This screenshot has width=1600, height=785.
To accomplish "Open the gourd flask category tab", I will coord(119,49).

...

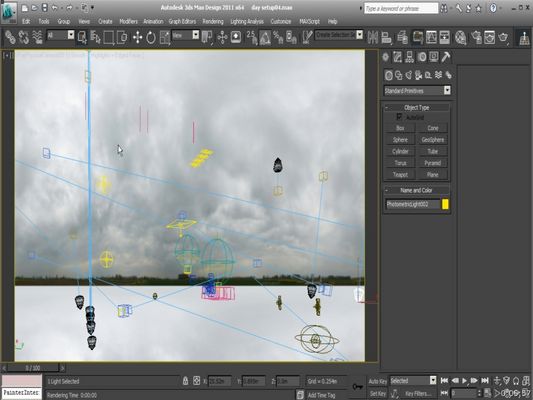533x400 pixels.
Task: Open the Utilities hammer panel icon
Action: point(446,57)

**Task objective:**
Rewrite the data from the line containing "This screenshot has width=1600, height=785." through the line containing "I will coord(119,49)." as a JSON list of strings, with one string per line and blank lines omitted.

**Solution to the exercise:**
[
  "This screenshot has width=1600, height=785.",
  "To accomplish \"Open the gourd flask category tab\", I will coord(119,49)."
]